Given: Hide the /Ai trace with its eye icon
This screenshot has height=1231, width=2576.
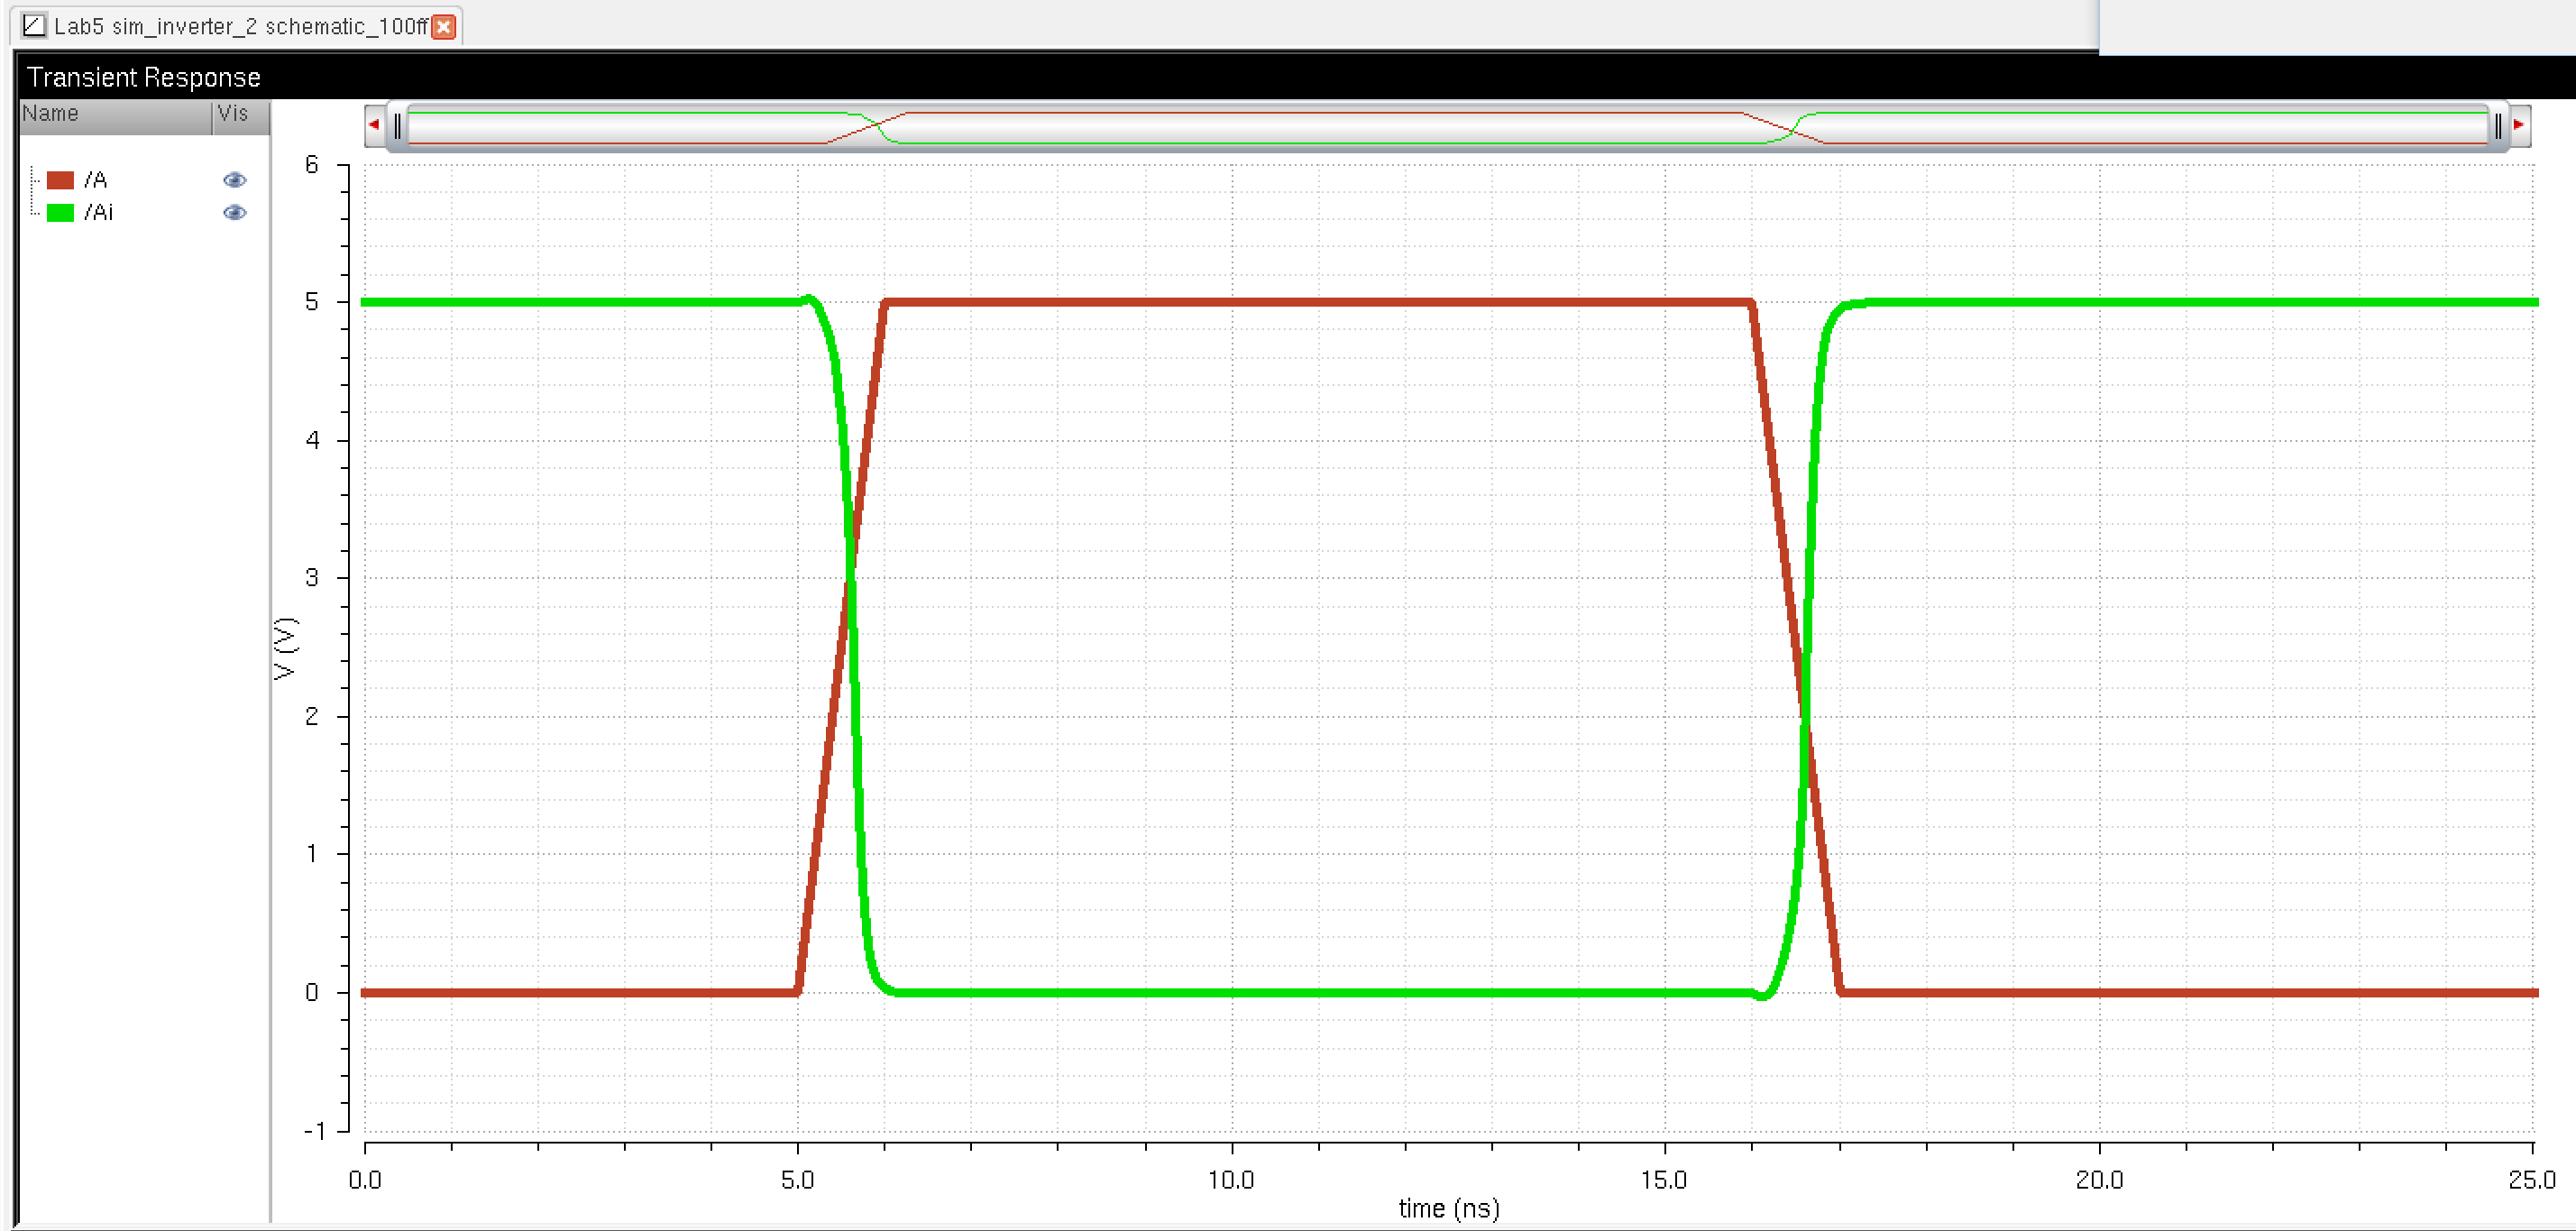Looking at the screenshot, I should coord(234,212).
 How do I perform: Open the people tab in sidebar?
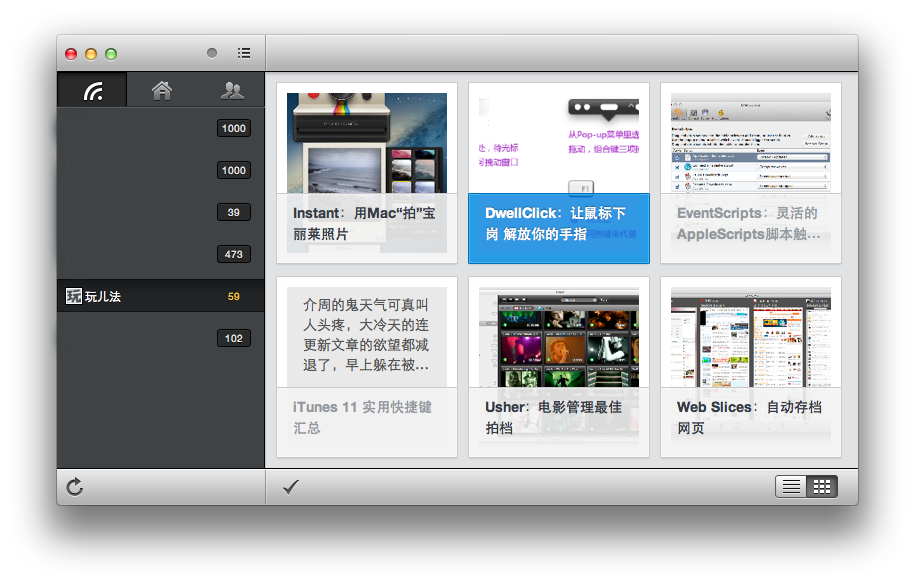click(232, 91)
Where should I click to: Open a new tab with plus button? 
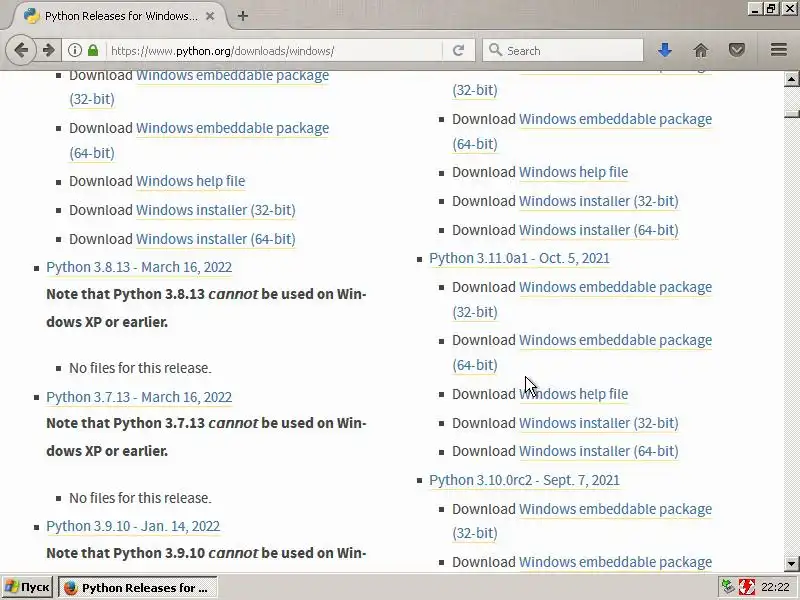(x=243, y=16)
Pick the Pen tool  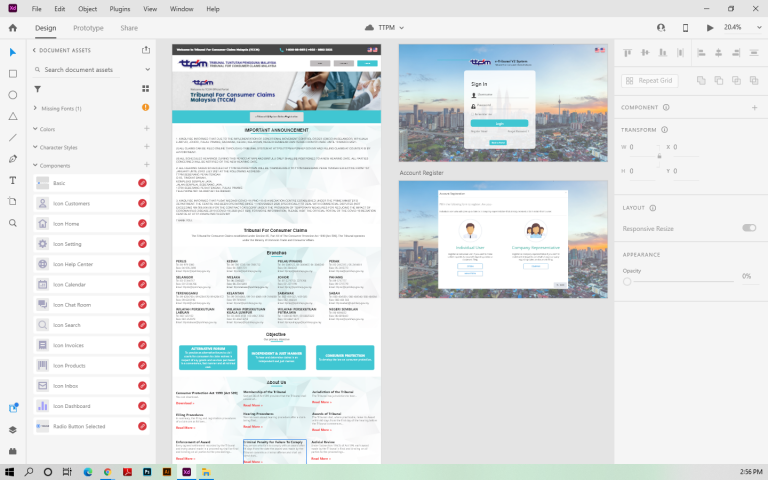click(x=13, y=159)
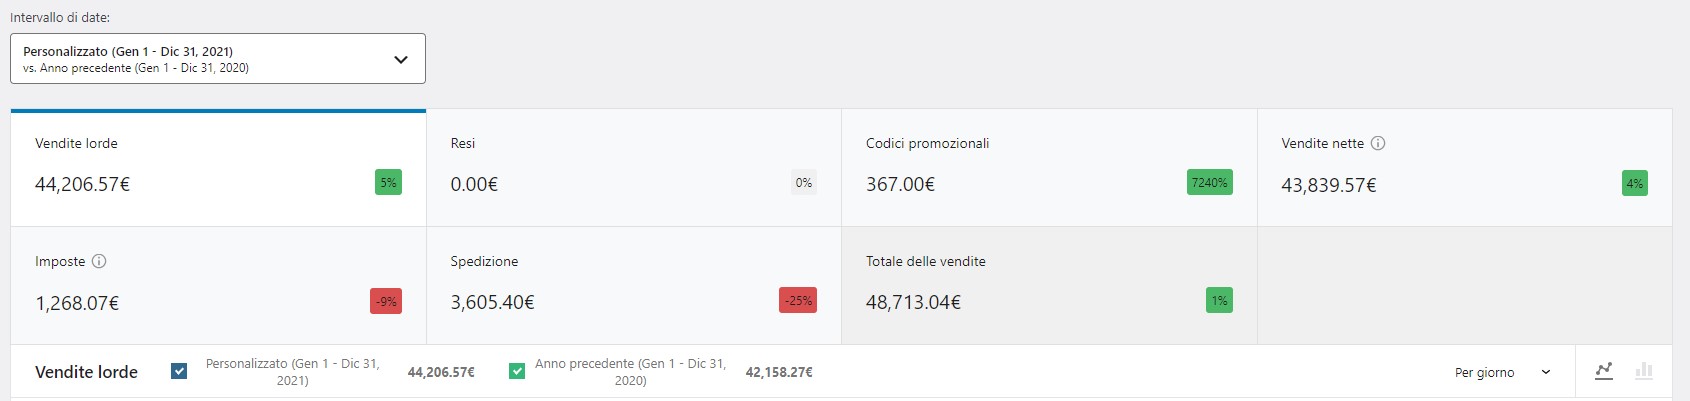Image resolution: width=1690 pixels, height=401 pixels.
Task: Click the info icon next to Vendite nette
Action: 1378,143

WHAT IS BEING ASKED
Locate each line of the data above that contains the word "with", and copy those lines in full.

EXPECTED ANSWER
Given: Hide the /Ai trace with its eye icon
Where should I click to: Open a new tab with plus button? 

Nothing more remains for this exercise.